Repeat exactly the line that contains "Task: Edit the Investors label" and every line below it to the end of the material, omitting all others.

Dataset content:
***
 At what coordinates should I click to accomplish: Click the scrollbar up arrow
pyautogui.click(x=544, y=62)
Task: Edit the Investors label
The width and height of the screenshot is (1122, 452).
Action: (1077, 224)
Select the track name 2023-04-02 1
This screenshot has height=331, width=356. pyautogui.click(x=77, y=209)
***
Reply to the exercise:
Task: Edit the Investors label
The width and height of the screenshot is (1122, 452).
Action: (1077, 224)
Select the track name 2023-04-02 1
This screenshot has height=331, width=356. pyautogui.click(x=77, y=209)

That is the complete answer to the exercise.